Aim 1: In the records below, duplicate everything from the line containing "Select the column" down to the line containing "pixels. [336, 282]", including both of those lines.

Excerpted text:
The logic of modus tollens says: P->Q, and if we observe not Q, therefore we conclude not P. We assume a fair coin model. We expect about 500 heads if we flip a coin 1,000 times. However, from a well-designed experiment we observe 900 heads (900 put on a p-value scale would be an extremely small p-value). Therefore, we conclude the fair coin model is not good here. Briggs would need to explain convincingly why this reasoning is erroneous and give a model that works better.

"Classical hypothesis testing is founded on the fallacy of the false dichotomy. The false dichotomy says of those hypotheses that if one hypothesis is false, the other must be true.". Again we see the "true" bit when science just talks about "evidence". Actually, hypothesis testing divides up the parameter space into say two mutually exclusive and exhaustive parts. If we have evidence to conclude it is not in one part, then we must conclude it is in the other part. Also, we allow errors (Type 1, Type 2), so we are definitely not saying any decision is we make from the evidence is "true" in any absolute sense.

Regarding frequentism requiring infinity, and there is no actual infinity to observe in real life, etc., this is not correct, as infinity and frequentism are wrong but useful models. Things like areas under curves work by modelling smaller and smaller rectangles under a curve ("but we never observe those in real life!" Briggs might say), yet integration works. It does because it is a model, and your computer does it until the successive changes between computed areas is less than an epsilon. In our finite world, we can say that for any very small d>0, if, at the end of n trials, |fn-p| < d, then we are justified in saying fn~p (read "fn is approximately p") for all intents and purposes. If the "true" p, which we never know, is .50, for example, do you worry if the observed relative frequency is .4999999999 or .500000001?

Briggs mentions the finiteness of the universe as some evidence against literal infinity. Minor point, but I'd just like to mention that all we know about is the observable universe. Briggs mentions that no one can really imagine an infinity even though they say they can, yet Briggs talked about the infinite number of numbers between 0 and 1... so can he do it or use a infinity as a model but no one else can?

In one example, Briggs needed a large N for an argument, so he decided to make it "a googolplex to the power of a googolplex to the power of a googolplex, 84 times, which is a mighty big number, but finite". I'm glad Briggs sees the value of frequentism and large-N arguments. Maybe Briggs can imagine a googolplex to the power of a googolplex to the power of a googolplex, 84 times, but not infinity, which is still pretty impressive I'd say. Perhaps Briggs can explain why we'd expect the relative frequency of Heads to be around .50 for a googolplex to the power of a googolplex to the power of a googolplex, 84 times number of flips, but not be around .50 after that?

Regarding frequentism hypothesis testing requires H0 to be exactly true, nothing requires any model to be exactly true outside of the mathematics. If any assumptions do not hold exactly in reality, there are the fields of robust and nonparametric statistics which can address these issues. There is also, quite simply put, an allowance for making errors; alpha, beta, etc.

I can think of several ways one could reasonably model the darts player improving over time (logistic regression or time series come to mind). I'm not sure why Briggs thinks this is a good example for the inadequacy of frequentism from Hajek.

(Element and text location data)
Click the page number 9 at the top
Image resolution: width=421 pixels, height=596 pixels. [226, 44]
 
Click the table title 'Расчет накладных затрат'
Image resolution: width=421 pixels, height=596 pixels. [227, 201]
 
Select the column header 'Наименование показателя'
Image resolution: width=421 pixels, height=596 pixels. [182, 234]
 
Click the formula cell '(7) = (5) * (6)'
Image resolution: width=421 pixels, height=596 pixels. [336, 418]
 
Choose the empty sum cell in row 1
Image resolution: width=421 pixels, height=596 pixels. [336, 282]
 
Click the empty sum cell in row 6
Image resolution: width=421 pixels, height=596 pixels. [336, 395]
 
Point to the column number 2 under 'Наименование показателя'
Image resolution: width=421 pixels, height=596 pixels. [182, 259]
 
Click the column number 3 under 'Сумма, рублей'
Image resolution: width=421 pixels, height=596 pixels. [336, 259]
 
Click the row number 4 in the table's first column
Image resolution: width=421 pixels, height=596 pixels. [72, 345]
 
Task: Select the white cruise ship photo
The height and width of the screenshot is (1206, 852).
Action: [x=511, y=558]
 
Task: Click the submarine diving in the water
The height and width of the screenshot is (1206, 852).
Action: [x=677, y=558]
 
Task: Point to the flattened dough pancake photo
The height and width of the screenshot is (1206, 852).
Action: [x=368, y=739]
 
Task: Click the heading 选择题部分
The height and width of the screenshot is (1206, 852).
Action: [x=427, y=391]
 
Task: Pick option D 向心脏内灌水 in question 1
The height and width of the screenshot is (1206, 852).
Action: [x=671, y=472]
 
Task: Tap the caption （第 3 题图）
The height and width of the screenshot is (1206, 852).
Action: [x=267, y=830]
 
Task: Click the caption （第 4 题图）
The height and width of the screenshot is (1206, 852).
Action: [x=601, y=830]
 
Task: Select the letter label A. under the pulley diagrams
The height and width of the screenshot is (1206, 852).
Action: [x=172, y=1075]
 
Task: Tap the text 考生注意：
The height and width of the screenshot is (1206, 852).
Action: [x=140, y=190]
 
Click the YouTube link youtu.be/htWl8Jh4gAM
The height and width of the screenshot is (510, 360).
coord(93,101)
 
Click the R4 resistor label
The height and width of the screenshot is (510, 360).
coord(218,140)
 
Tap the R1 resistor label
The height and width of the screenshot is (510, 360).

Aim 2: List the fields of statistics and modeling methods that the writer of the text on Briggs and frequentism puts forward as ways to handle a problem.

Correct result 1:
Select the column header 'Наименование показателя'
Image resolution: width=421 pixels, height=596 pixels. [182, 234]
 
Click the formula cell '(7) = (5) * (6)'
Image resolution: width=421 pixels, height=596 pixels. [336, 418]
 
Choose the empty sum cell in row 1
Image resolution: width=421 pixels, height=596 pixels. [336, 282]

Correct result 2:
- Robust statistics
- Nonparametric statistics
- Logistic regression
- Time series